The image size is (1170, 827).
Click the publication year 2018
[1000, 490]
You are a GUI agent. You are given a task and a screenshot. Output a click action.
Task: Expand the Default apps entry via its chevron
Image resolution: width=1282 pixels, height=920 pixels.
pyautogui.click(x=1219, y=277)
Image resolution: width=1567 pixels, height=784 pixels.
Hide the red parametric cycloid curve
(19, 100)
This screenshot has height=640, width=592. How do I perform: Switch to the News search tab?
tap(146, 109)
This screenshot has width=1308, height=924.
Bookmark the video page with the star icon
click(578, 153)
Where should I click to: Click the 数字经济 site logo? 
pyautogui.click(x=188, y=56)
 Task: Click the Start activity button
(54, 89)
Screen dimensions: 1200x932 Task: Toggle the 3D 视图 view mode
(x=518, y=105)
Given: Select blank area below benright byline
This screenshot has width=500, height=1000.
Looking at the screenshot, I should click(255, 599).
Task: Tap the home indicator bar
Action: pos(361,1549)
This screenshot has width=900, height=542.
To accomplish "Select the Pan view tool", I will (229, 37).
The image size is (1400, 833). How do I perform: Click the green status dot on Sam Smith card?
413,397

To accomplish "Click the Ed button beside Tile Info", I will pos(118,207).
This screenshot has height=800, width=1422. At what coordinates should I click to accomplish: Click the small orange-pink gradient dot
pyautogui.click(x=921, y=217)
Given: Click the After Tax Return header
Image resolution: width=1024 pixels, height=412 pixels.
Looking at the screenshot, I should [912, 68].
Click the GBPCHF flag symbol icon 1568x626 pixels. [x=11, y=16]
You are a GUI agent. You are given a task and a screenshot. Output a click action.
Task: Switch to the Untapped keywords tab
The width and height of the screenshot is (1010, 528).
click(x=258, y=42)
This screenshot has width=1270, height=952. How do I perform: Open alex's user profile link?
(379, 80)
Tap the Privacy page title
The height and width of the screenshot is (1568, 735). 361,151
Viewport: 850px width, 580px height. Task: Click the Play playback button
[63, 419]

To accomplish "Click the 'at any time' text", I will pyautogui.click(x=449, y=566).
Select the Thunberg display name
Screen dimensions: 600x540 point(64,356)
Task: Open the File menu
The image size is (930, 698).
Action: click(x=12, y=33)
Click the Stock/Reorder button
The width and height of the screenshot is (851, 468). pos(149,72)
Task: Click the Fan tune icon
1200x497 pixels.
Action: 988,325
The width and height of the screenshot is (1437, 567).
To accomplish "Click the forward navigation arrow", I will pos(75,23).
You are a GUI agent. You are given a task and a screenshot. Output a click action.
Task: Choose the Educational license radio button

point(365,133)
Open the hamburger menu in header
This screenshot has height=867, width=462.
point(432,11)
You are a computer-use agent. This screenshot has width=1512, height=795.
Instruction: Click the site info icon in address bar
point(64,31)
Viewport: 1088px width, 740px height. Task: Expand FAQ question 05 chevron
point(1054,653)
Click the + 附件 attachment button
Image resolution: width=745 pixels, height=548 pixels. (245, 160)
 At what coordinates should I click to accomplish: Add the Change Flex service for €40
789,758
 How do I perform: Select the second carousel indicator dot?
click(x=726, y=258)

************

**EXERCISE REQUIREMENTS**: Exactly the lines from the one with "How do I perform: Select" through the last line of the listing above must make up your answer.

**RESULT BELOW**:
 How do I perform: Select the second carousel indicator dot?
click(x=726, y=258)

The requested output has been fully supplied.